▸ TEXT PROVIDED
=== Begin Enclosure ===
No, no. That’s how it was shot.

Okay, so how do you address damage in a frame? How do you go about fixing that?

I think they use PixelFarm there. There were not that many, I mean, there were two big emulsion marks that when we were doing the color correction I made notes that they had to be removed, but I didn’t supervise those being removed because they both literally happen for a frame. So, I’m pretty sure they used PixelFarm software, and the way that it works, I mean obviously you’re disturbing the image with minimal impact and when you’re talking about a frame, like your brain will not register a frame. It almost becomes transparent, even if you were to stop it on that frame and say that this is different from the other 23 frames, you’d never see that.

The interlacing issue that I brought up. What happened was I watching the movie, I saw the shot of the seagulls, and when their wings flapped, something didn’t look right. So, I went back and I caught it. The same thing happened in the bowling alley. When I went to my laptop to grab screens, the issue was there. Do you have any theory on that?

I was going to tell you that it was a capture error on your end because it’s not really possible to have a section of a frame be interlaced.

Well, I had watched Seven Samurai last week and there’s a wipe edit at one point, and there is interlacing on the wipe, so I’ve seen it before, but never in an area that tiny. And again, it’s like four frames of the movie, so it’s nothing that would ever effect the score, but be more of a curiosity.

No, I understand, but it’s honestly the type of thing that I don’t have an answer for. I mean there could be some sort of moire issue, but it’s certainly not an interlacing issue. If a frame is interlaced, it’s interlaced. A section of the frame can’t be interlaced. I understand that it may exist there, but we couldn’t really consider it interlacing.

I mean, if there was a DVD that was going interlaced and then into progressive, it would drop, everything would lose the signal. If it were for a frame, everything would flag it. You’d have a second or two drop-out if you were watching through a receiver. So, honestly, I have no idea. It’s odd because we went from a DI, there was no conversion. When you’re going to a DI and you’re capturing the frames digitally, there is no I or P, it’s just the number of frames. You’re then outputting those frames as either 24p or some people in Europe are still going 25i or 50i, so it’s a very odd anomaly. For something that happens in four frames of the whole movie, it’s almost impossible for the naked eye to catch it. I guess I can take some solace that it happened to the Criterion release of Seven Samurai.
=== End Enclosure ===
▸ INFORMATION PROVIDED
=== Begin Enclosure ===
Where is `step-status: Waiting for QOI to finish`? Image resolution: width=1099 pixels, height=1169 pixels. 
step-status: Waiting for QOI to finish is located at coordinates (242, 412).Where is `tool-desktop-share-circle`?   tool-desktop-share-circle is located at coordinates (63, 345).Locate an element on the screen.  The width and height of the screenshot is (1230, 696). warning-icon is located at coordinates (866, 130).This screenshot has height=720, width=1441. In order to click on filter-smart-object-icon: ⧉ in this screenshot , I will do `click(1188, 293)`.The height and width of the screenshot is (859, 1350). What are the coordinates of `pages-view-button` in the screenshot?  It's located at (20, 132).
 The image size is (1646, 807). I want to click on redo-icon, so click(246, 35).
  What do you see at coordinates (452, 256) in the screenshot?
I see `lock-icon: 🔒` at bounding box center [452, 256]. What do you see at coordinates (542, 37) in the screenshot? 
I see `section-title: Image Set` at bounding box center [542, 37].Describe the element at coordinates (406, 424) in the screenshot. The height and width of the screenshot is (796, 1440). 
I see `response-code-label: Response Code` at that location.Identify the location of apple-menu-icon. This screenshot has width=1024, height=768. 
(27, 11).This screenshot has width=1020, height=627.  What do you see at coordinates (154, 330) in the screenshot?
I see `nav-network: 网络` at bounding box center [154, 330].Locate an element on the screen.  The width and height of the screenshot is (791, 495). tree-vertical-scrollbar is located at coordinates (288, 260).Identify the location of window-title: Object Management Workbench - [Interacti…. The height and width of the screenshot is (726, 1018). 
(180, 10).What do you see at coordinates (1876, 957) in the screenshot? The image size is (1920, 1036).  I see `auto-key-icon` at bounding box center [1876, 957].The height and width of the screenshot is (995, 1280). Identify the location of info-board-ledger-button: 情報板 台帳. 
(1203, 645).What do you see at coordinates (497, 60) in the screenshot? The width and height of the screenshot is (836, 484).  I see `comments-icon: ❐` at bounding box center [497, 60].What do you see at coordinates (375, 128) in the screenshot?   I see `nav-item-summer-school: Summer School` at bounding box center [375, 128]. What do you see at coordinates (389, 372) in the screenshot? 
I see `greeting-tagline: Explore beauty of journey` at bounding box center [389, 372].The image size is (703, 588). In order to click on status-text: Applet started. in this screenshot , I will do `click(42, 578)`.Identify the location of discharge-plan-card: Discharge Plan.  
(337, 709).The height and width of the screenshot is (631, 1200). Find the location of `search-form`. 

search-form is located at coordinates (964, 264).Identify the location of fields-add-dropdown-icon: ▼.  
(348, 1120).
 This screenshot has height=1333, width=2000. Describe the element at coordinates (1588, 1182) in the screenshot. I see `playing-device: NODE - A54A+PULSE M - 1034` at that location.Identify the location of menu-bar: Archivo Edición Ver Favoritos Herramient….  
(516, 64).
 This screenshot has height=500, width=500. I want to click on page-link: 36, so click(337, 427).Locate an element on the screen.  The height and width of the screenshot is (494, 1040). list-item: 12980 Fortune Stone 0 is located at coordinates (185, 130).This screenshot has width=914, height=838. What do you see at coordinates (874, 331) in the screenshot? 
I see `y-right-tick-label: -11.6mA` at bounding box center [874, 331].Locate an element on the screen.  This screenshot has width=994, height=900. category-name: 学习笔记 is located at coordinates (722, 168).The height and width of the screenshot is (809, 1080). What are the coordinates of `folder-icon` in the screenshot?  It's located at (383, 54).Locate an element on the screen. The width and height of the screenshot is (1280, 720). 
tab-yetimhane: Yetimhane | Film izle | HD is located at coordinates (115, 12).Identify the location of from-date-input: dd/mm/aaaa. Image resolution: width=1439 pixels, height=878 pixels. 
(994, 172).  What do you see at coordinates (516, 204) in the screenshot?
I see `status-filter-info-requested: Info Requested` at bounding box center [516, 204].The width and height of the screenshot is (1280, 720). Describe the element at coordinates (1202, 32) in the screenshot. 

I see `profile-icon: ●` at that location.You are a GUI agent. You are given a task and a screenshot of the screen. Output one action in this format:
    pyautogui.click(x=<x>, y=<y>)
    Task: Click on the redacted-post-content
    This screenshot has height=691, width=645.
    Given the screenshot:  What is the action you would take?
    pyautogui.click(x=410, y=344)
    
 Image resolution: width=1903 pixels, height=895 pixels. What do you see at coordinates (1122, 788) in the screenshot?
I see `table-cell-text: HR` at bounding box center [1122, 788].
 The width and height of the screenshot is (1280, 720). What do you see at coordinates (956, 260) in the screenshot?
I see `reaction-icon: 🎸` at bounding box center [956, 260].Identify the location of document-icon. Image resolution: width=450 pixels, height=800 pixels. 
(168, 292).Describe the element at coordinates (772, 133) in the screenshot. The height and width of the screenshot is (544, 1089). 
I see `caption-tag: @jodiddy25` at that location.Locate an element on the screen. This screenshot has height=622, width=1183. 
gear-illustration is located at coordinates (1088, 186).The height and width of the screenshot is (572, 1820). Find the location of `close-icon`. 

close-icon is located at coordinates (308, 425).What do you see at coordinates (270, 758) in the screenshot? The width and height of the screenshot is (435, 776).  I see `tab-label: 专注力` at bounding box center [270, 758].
=== End Enclosure ===
▸ ASSIGNED TASK
Pick up the interview about fixing frame damage and the interlacing oddity after its last sentence, and carry it on for a few more exchanges.

▸ TASK OUTPUT
I want everything to perfect, but you have to accept that it’s not going to be. When I got the first check disc, you know my partner called me and said, “Is it awesome,” and I said, “No, it’s awful.” Even my wife said it looked great and I said, “But it could be so much better!” But, eventually you just have to let go, and some things are just out of your control. I mean, to get a complete copy of the negative, you’d need a completely lossless video technology.

Why no subtitles or translations of the credits?

It’s just for credits. Seems like a silly thing to do.

I was referring to the whole movie though, like if a deaf person wants to watch it they have no way to tell what’s being said.

I don’t know. It’s something that we decided and if it’s something that is a genuine complaint from a substantial amount of people, than yeah, it will be addressed.

Why a limited run? Isn’t the benefit to a smaller company like Midnight Legacy to sell as many as possible? I mean, on the greatest day ever and a million people want the disc, isn’t that better?

We limit the run because we want this to be worth something. I believe in things being collectable. We’re almost being selfish in that we’re doing this for us. I want these movies on my shelf represented properly, and that’s how we want them to go out to the public. We want this to be for people who appreciate these movies and want to collect our line, and for it to be worth it. If it takes off and sells 2 million copies, then it’s worth nothing.

We’re in a unique position in our lives where we’ve done other things where this is not a necessary source of income. I mean, sure we’d love to make money doing it, but we don’t really have to.